Draft a privacy and audit plan. Decide retention for short-term and long-term memory, and map identities and traces to your record-keeping obligations.

Days 31 to 60: run a supervised pilot in production traffic

Route 5 to 10 percent of traffic to the agent, with humans in the loop for approval of high-impact actions.
Track agent trajectory quality. Measure plan steps, tool selection accuracy, and error classes. Use Observability to spot recurring failures.
Iterate daily on prompts and tool contracts. Keep a simple change log that ties changes to metric deltas.
Add Browser and Code Interpreter only if the pilot shows gaps that application programming interfaces cannot cover.

Days 61 to 90: scale, standardize, and hand off

Increase traffic to 30 to 50 percent if metrics hold. Add rate limits and backoff in Gateway to protect downstream systems.
Move identities to production scopes and run a formal access review with security. Enable scheduled token rotation.
Publish a runbook. Include playbooks for timeouts, tool failure, and rollback. Instrument alerts on trajectory anomalies.
Plan the second and third agents. Reuse your tool catalog, identity scopes, and memory taxonomy rather than duplicating effort.

Startup track

Days 0 to 30: ship your first paid workflow fast

Pick one workflow that customers will pay for, and implement it end to end with Runtime, Identity, and two tools through Gateway.
Keep Memory minimal. Store only what you need for the next turn. Focus on reliability.
Use Observability from day one to show customers step-by-step traces of how the agent solved their task.

Days 31 to 60: add differentiation without lock-in

Introduce model choice behind a configuration flag. Test a reasoning model for planning and a faster model for tool calls.
Add Browser for one high-value site if it unblocks an important use case. Keep a strong allowlist.
Define a simple evaluation harness: ten golden tasks, tracked weekly. Measure tool success and customer time saved.

Days 61 to 90: package for scale and distribution

Harden identities and scopes. Add rate limits and retries in Gateway.
Publish your tool contracts and trajectory labels so customers can integrate traces into their systems.
Prepare an AWS Marketplace listing in the new agents category. Make protocol support, deployment options, and pricing crystal clear so procurement is smooth.

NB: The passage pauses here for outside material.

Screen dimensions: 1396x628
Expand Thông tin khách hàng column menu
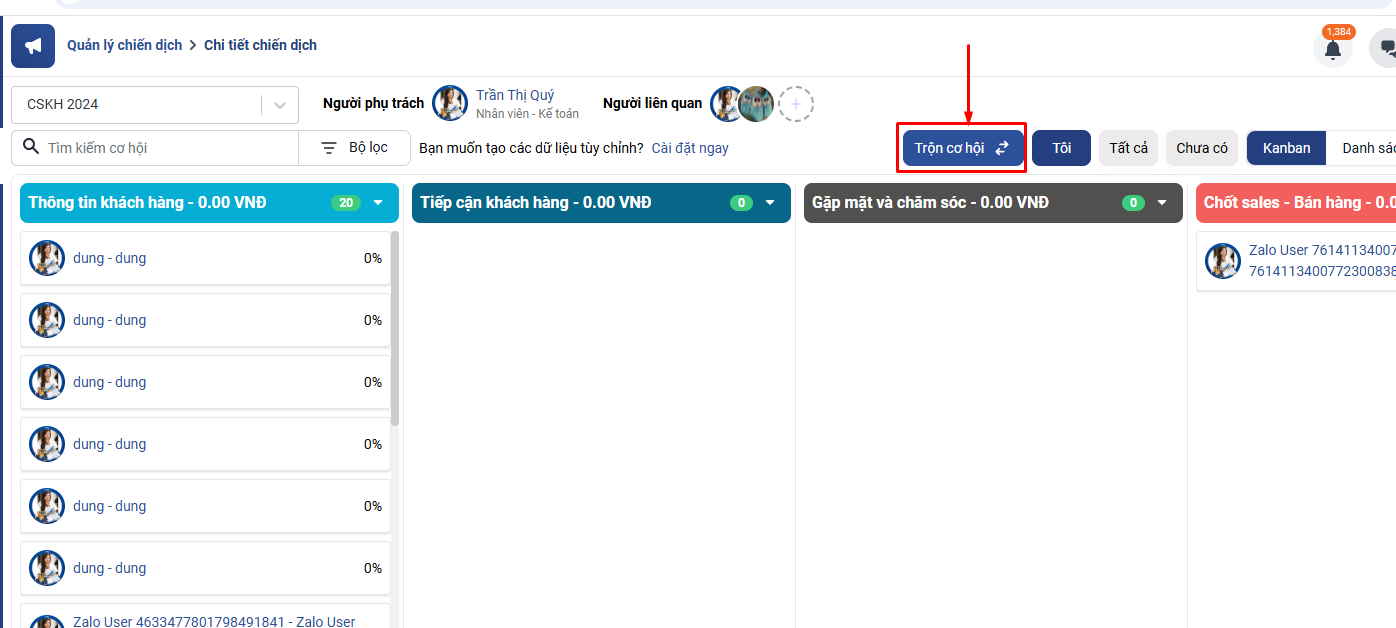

Practical pitfalls and how to avoid them

Overstuffed memory: Long conversational histories often degrade model performance. Keep short-term windows small and move durable facts to structured stores the agent can retrieve.
Leaky identities: Credentials in prompts or environment variables are an incident waiting to happen. Use scoped identities, short-lived tokens, and automatic rotation.
Uncurated toolboxes: If everything is a tool, your agent will thrash. Start with a small, well-documented set of high-value tools and expand deliberately.
Observability afterthoughts: If you add tracing late, you will miss the baseline. Capture spans and labels from the first experiment.
Model monoculture: Tying your agent to one model creates brittleness. Keep the model decision configurable so you can swap or blend as needs evolve.

The bottom line

AgentCore turns agentic computing from a prototype sport into an operational discipline. With Runtime, Memory, Identity, Gateway, Browser, Code Interpreter, and Observability, the missing production pieces are now on the table. The smartest teams will combine them with open protocols and a multi-model approach, ship one valuable workflow, and let real telemetry guide the next. This is how agent operations become standard practice rather than a special project.